In this study, 42.3, 29.9, and 26.4% of annotated genes were defined as H3K4me3-, H3K36me3-, and H3K27me3-marked genes. Previously, we identified genes in T24 that were differentially expressed following Fusarium oxysporum f. sp. conglutinans (Foc) inoculation or 4 weeks of cold treatment (vernalization) compared with non-treated samples (Miyaji et al., 2017; Shea et al., 2019). We examined whether the genes with H3K4me3, H3K27me3, and H3K36me3 marks showed changed expression caused by these two stress treatments. Of 253 differentially expressed genes following Foc inoculation, 131 (51.8%), 45 (17.8%), and 139 (54.9%) genes had H3K4me3, H3K36me3, and H3K27me3 marks, respectively (Figure 6). Of 1,441 differentially expressed genes resulting from 4 weeks of cold treatment, 729 (50.6%), 356 (24.7%), and 538 (37.7%) genes had H3K4me3, H3K36me3, and H3K27me3 marks, respectively (Figure 6). These results showed that genes with altered expression in both stress treatments had a significantly lower percentage of H3K36me3-marked (chi-squared test, p < 10⁻⁵) and a higher percentage of H3K27me3-marked genes (chi-squared test, p < 10⁻¹⁰) than in total genes, suggesting that H3K36me3-marked genes tended to be transcriptionally stable and H3K27me3-marked genes tended to be variable in response to these two stress treatments.

FIGURE 6

Figure 6. The percentage of genes having histone modifications. (A) Genes having H3K4me3, H3K36me3, or H3K27me3 marks were used. (B) Genes having both H3K4me3 and H3K27me3 marks or both H3K36me3 and H3K27me3 marks were used. “Total” represents all the annotated genes in B. rapa. “Fusarium” and “cold” represent genes differentially expressed following Fusarium oxysporum f. sp. conglutinans inoculation and 4 weeks of cold treatment (vernalization), respectively.

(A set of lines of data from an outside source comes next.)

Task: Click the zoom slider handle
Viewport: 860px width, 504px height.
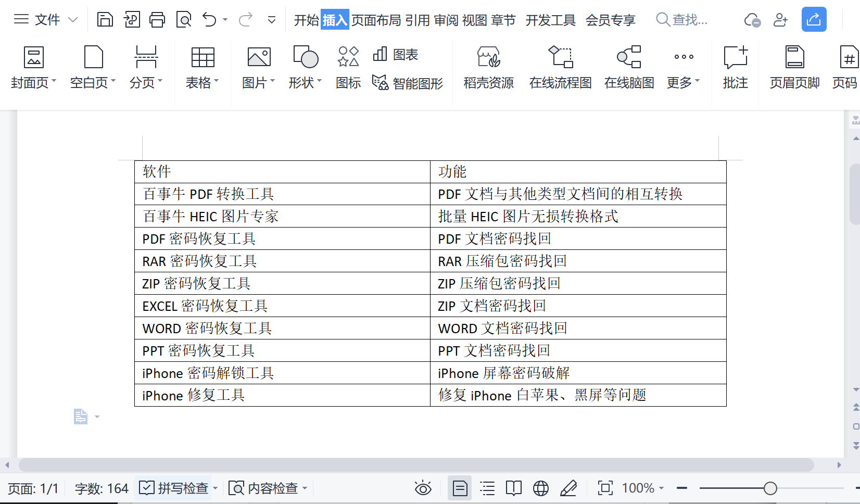Action: 770,488
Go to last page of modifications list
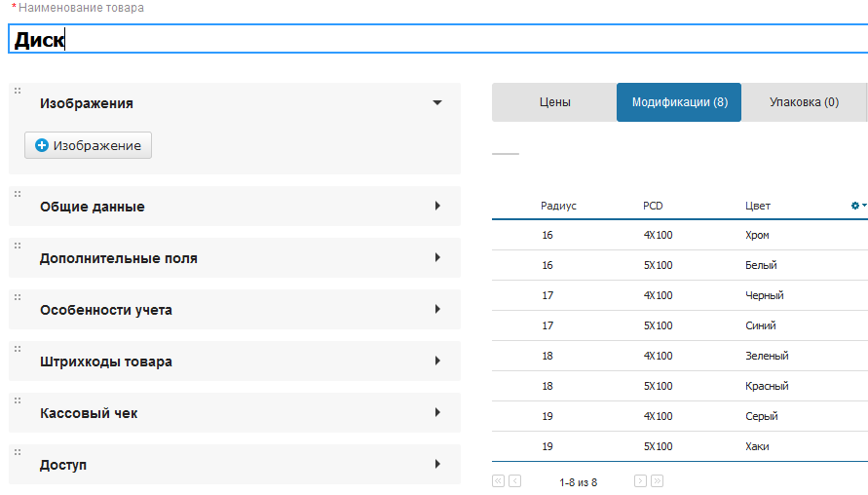 point(657,481)
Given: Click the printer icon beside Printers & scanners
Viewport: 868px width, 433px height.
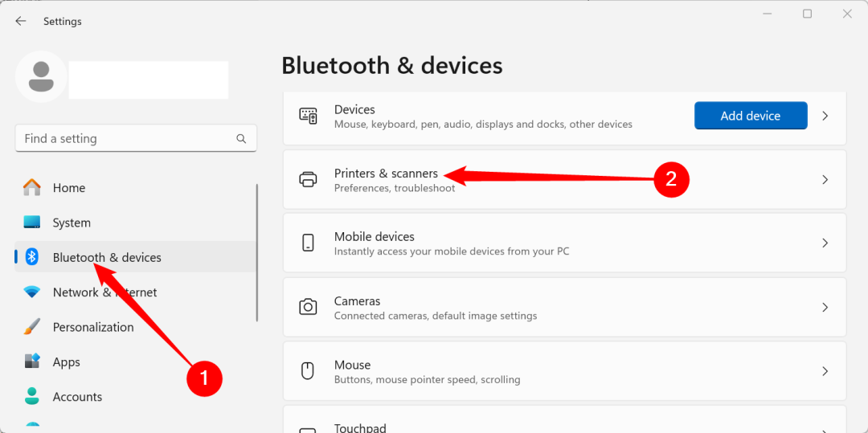Looking at the screenshot, I should tap(308, 179).
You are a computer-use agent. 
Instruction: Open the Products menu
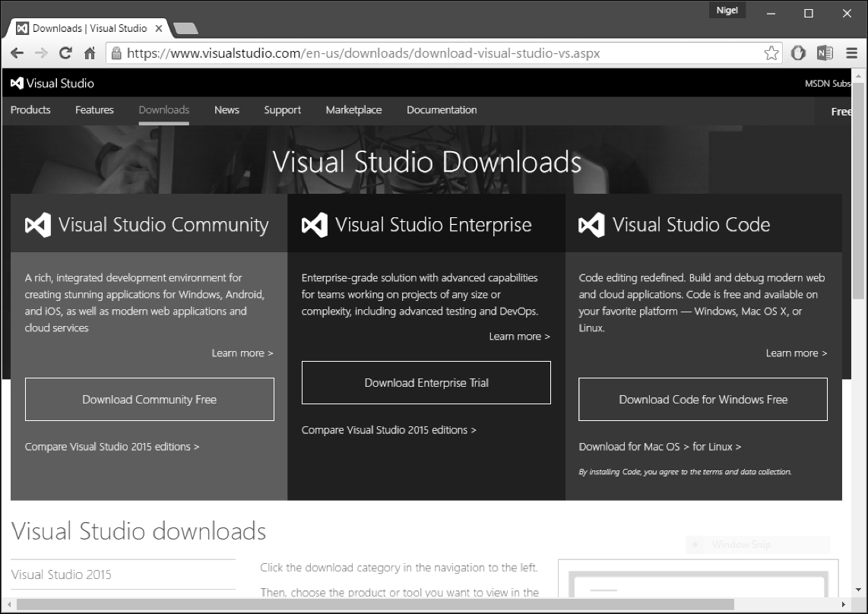pos(30,109)
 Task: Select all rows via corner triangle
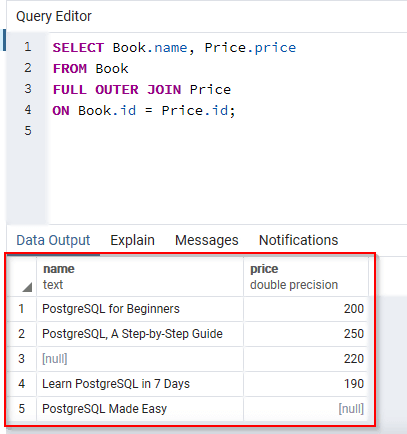coord(27,287)
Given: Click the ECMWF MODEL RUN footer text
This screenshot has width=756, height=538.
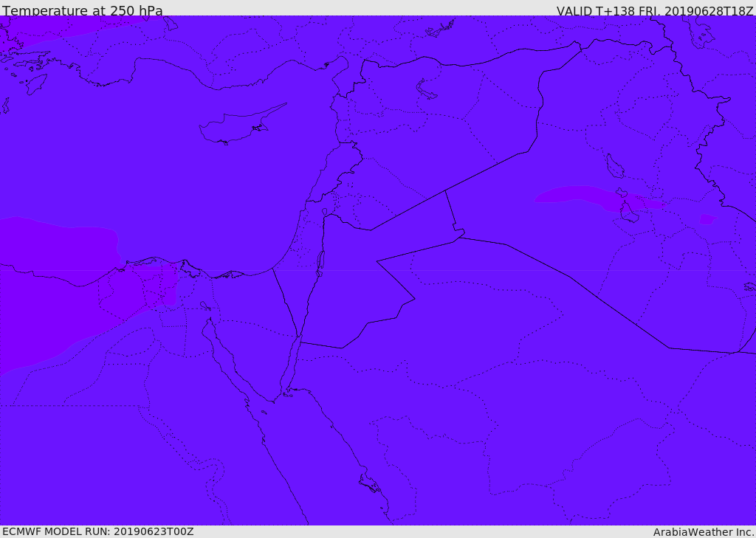Looking at the screenshot, I should 98,531.
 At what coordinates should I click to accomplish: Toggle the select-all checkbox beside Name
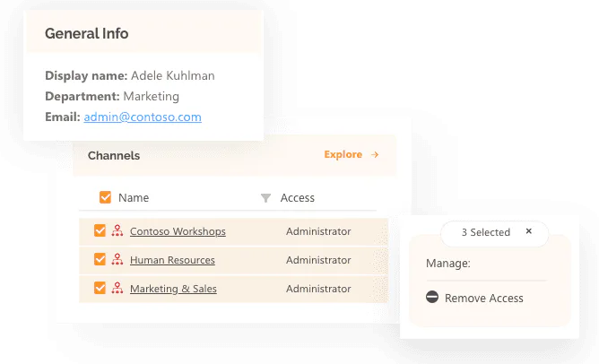(105, 197)
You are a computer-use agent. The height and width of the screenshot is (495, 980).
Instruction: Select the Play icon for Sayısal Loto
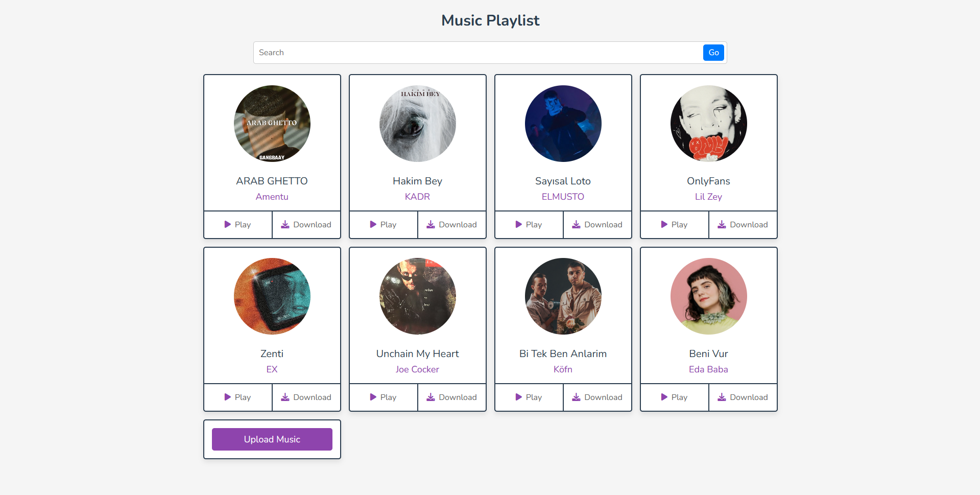(x=518, y=224)
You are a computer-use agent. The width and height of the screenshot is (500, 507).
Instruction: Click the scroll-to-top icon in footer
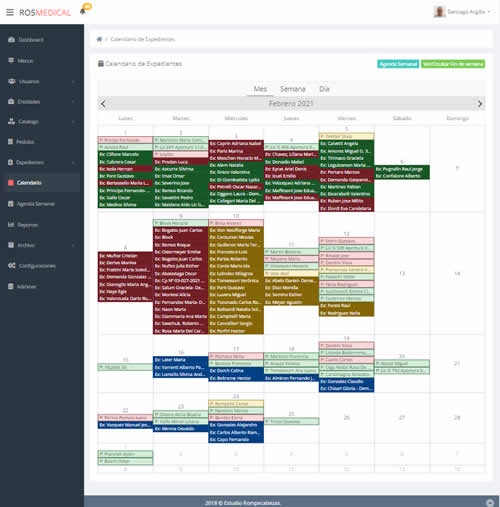(x=490, y=502)
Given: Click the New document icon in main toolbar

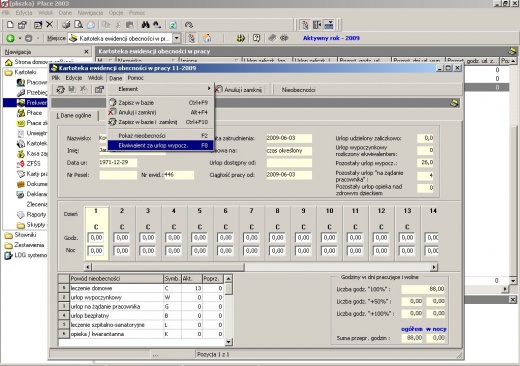Looking at the screenshot, I should point(10,25).
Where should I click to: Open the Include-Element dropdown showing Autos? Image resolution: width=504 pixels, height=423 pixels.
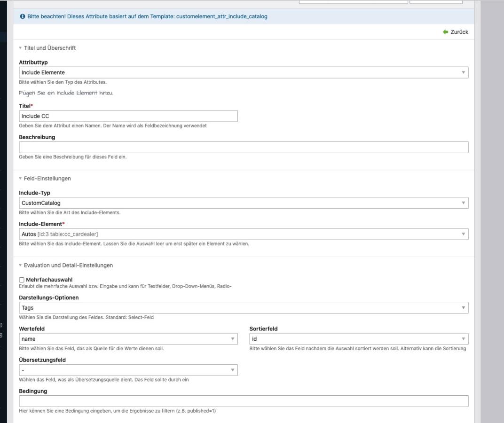(244, 234)
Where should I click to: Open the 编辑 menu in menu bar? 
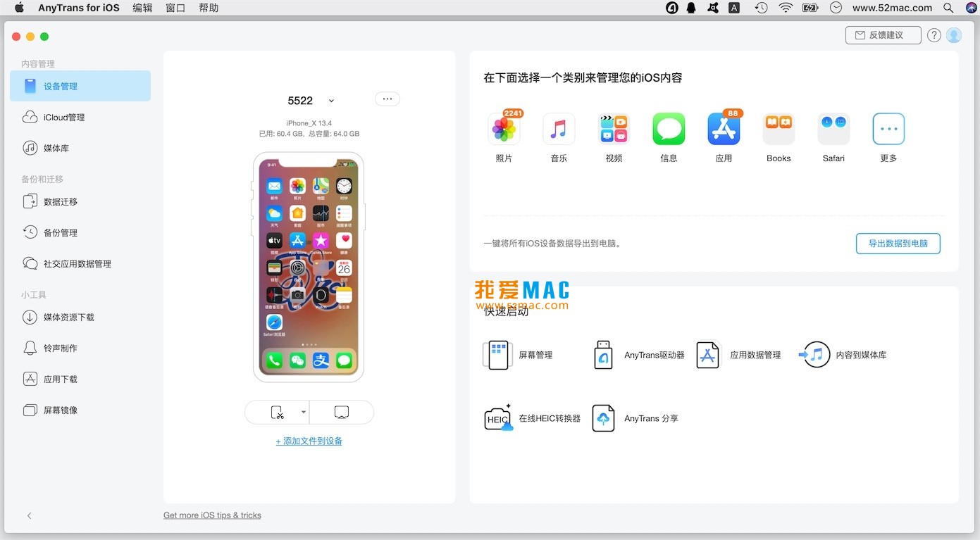(x=142, y=8)
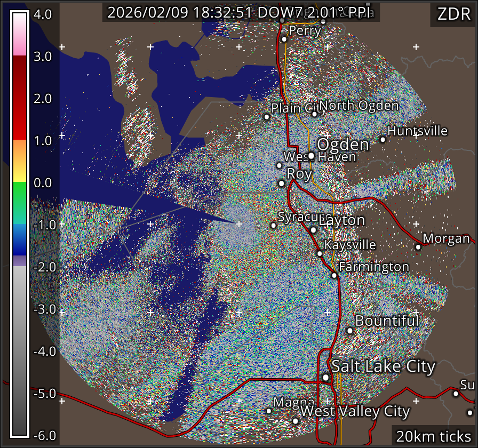Select the Ogden city marker dot
Viewport: 478px width, 448px height.
click(x=311, y=156)
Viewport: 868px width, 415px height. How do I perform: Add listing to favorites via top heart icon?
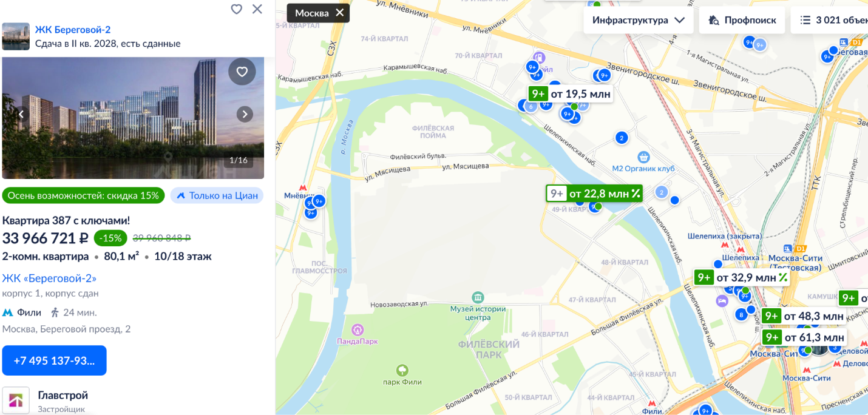(x=237, y=9)
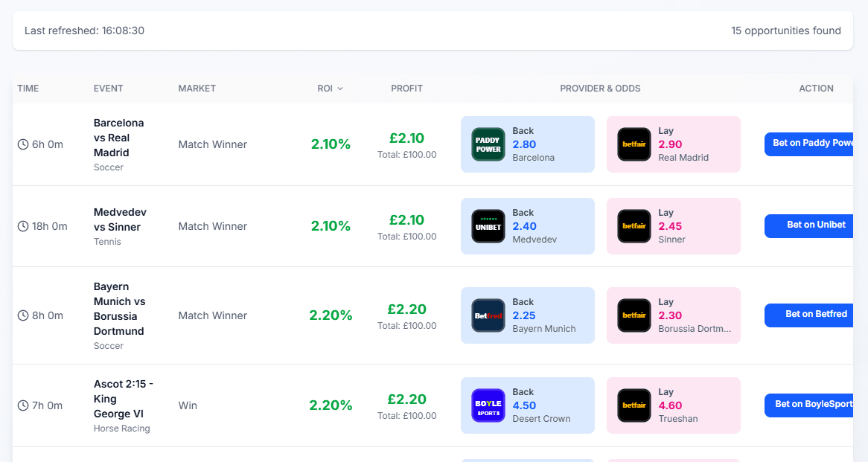Click the EVENT column header
This screenshot has width=868, height=462.
(x=108, y=88)
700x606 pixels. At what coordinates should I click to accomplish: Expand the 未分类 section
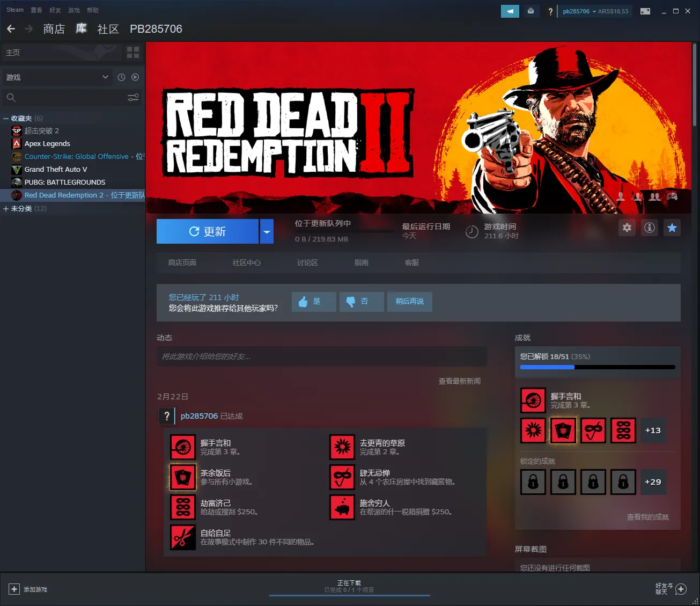pos(6,209)
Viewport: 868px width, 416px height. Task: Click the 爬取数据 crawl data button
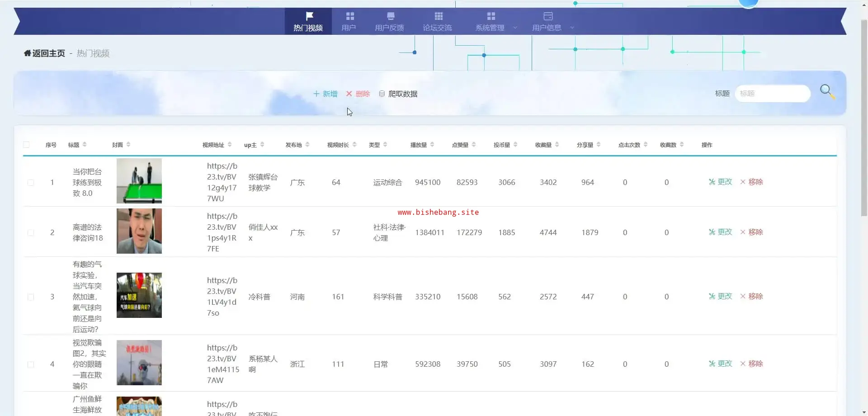tap(398, 94)
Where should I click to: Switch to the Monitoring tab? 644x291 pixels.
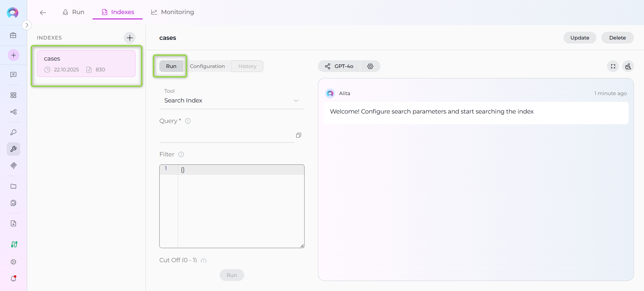point(173,12)
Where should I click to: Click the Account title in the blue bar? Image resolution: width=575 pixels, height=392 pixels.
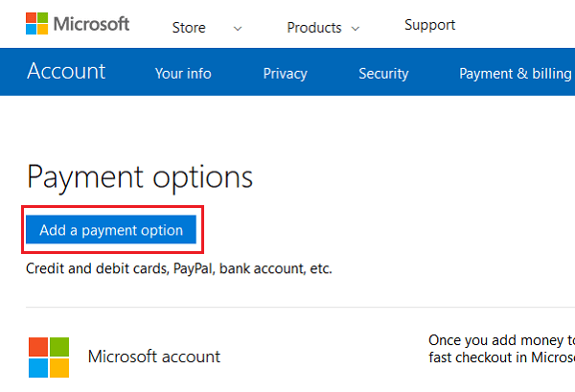coord(67,72)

Of the annotated genes, 9.3% had both H3K4me3 and H3K27me3 marks, and 1.7% had both H3K36me3 and H3K27me3 marks. Of 253 genes differentially expressed following Foc inoculation, 58 (22.9%) genes had both H3K4me3 and H3K27me3 marks, and five (2.0%) genes had both H3K36me3 and H3K27me3 marks (Figure 6). Of 1,441 genes differentially expressed following 4 weeks of cold treatment, 295 (20.5%) genes had both H3K4me3 and H3K27me3 marks, and 38 (2.6%) genes had both H3K36me3 and H3K27me3 marks (Figure 6). These results suggest that genes having both H3K4me3 and H3K27me3 marks tended to have changed levels of transcription associated with the two stress treatments, but genes having both H3K36me3 and H3K27me3 marks did not have changed transcription levels.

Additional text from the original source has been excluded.